__Dataset records__.

++++++++++++++++++++

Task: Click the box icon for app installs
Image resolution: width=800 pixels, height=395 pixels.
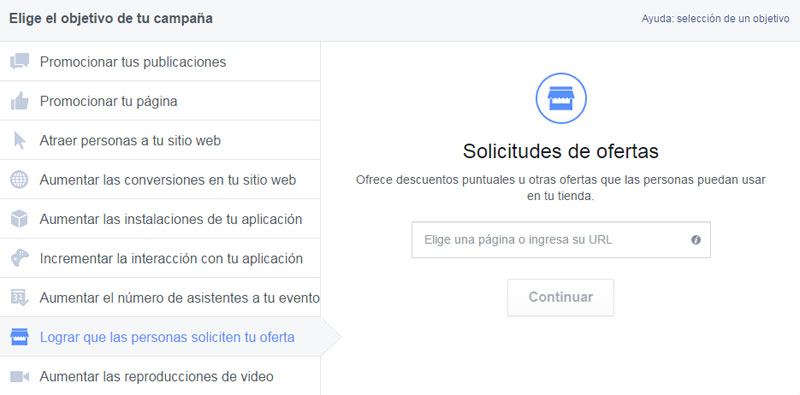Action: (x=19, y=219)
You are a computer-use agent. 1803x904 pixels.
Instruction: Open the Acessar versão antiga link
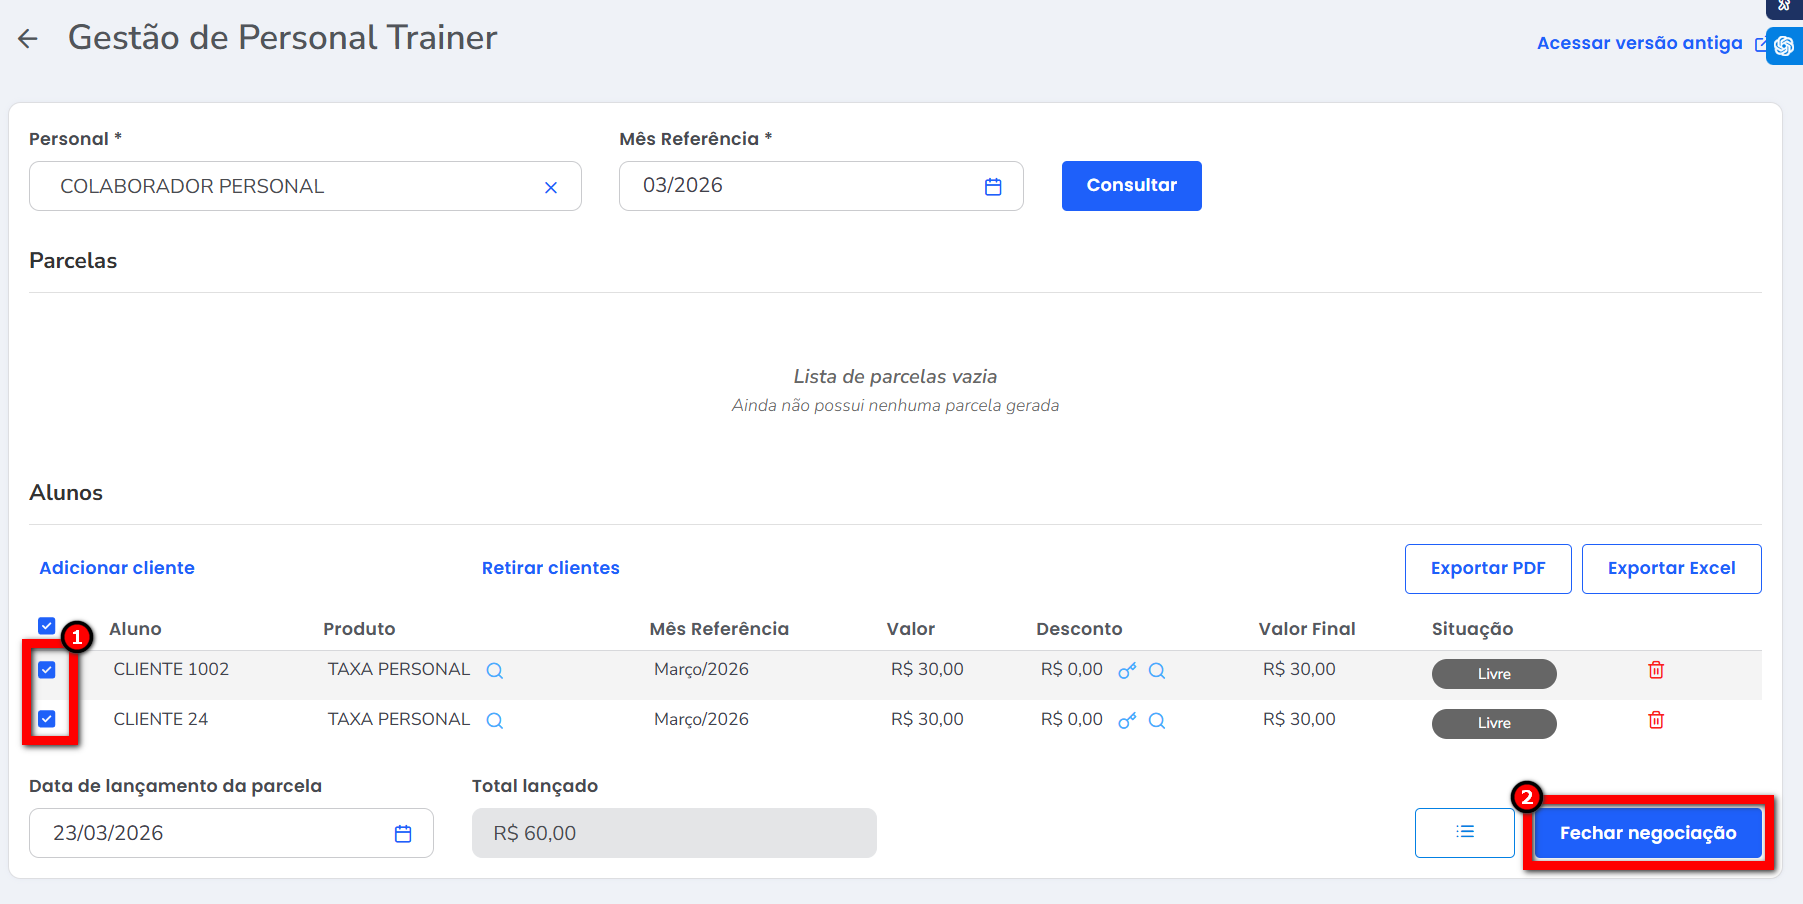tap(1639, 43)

++++++++++++++++++++

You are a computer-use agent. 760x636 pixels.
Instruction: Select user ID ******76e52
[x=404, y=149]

++++++++++++++++++++

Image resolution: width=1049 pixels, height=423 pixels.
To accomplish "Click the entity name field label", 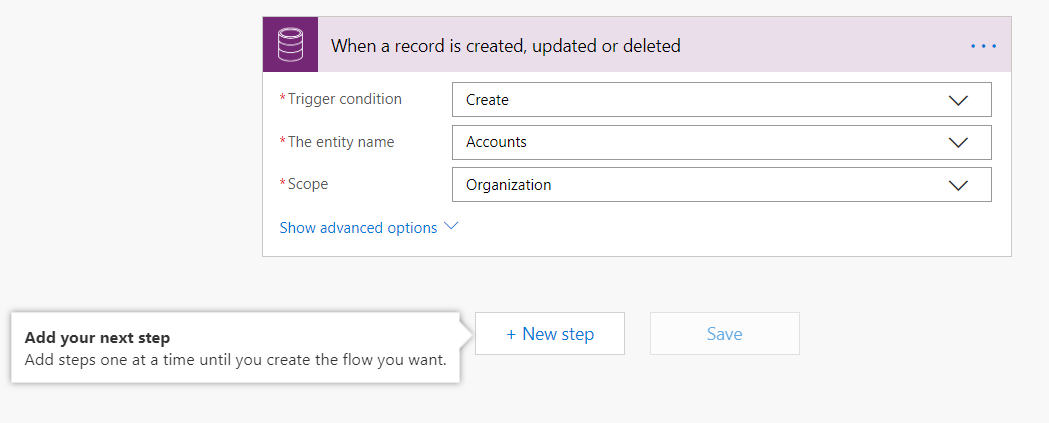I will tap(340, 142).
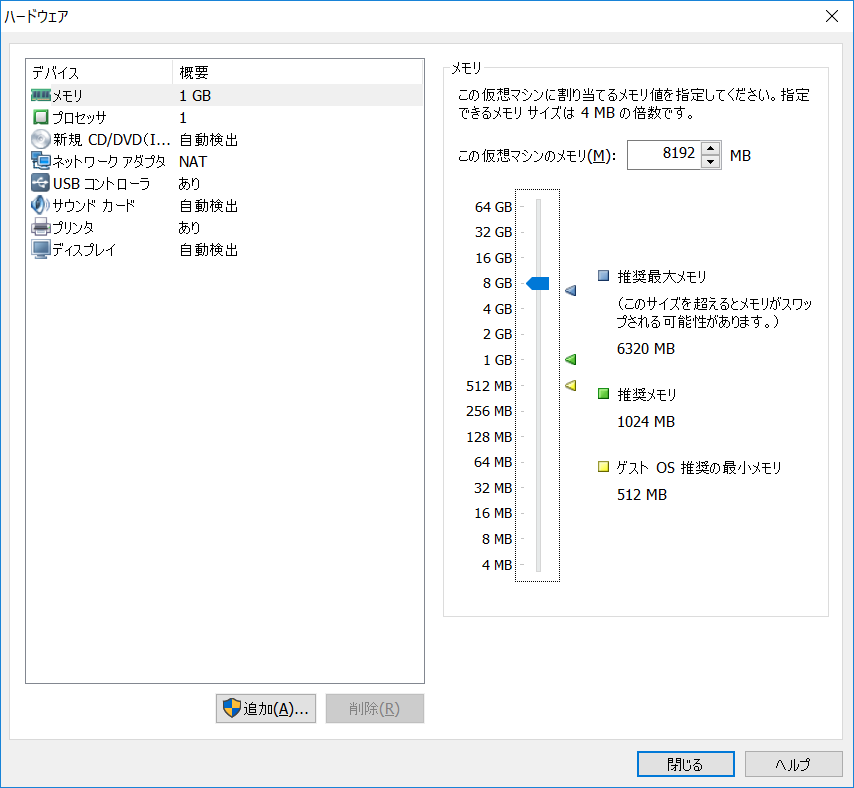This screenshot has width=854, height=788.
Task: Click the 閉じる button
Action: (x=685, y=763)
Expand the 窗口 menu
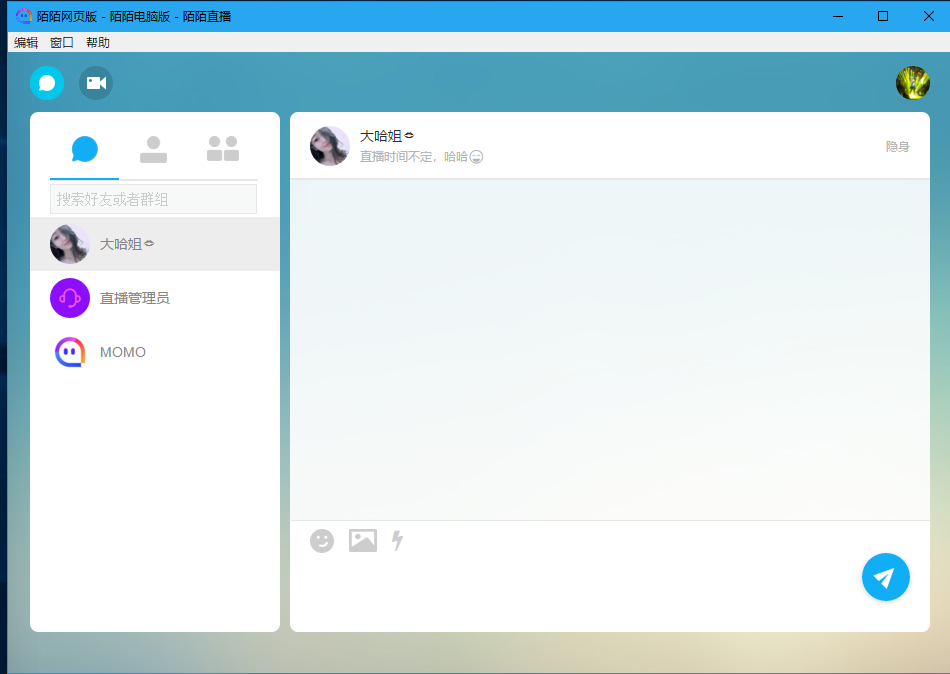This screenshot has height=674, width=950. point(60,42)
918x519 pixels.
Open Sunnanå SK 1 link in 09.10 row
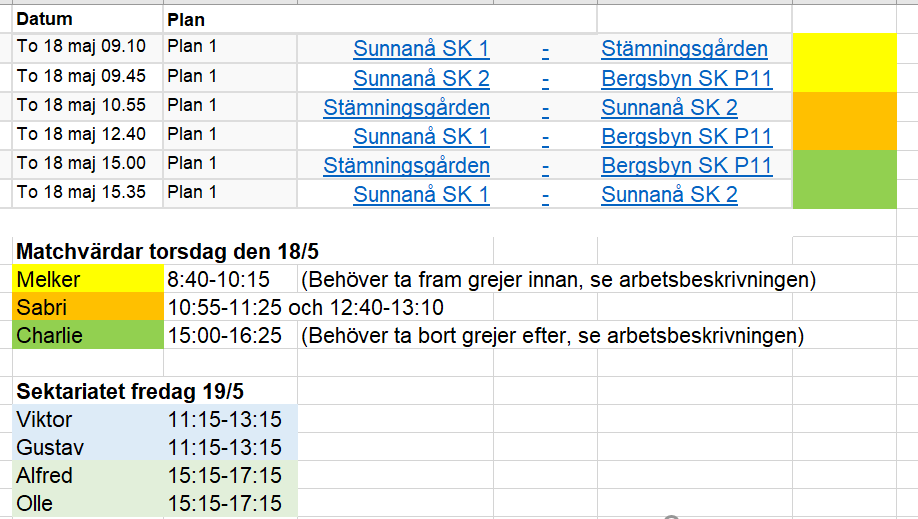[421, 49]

++++++++++++++++++++

__What the exercise asks__. Reproduce every line from the listing above that holds the word "agent".

__Solution to the problem__.
You are a computer-use agent. 1803x904 pixels.
You are a computer-use agent. 760x636 pixels.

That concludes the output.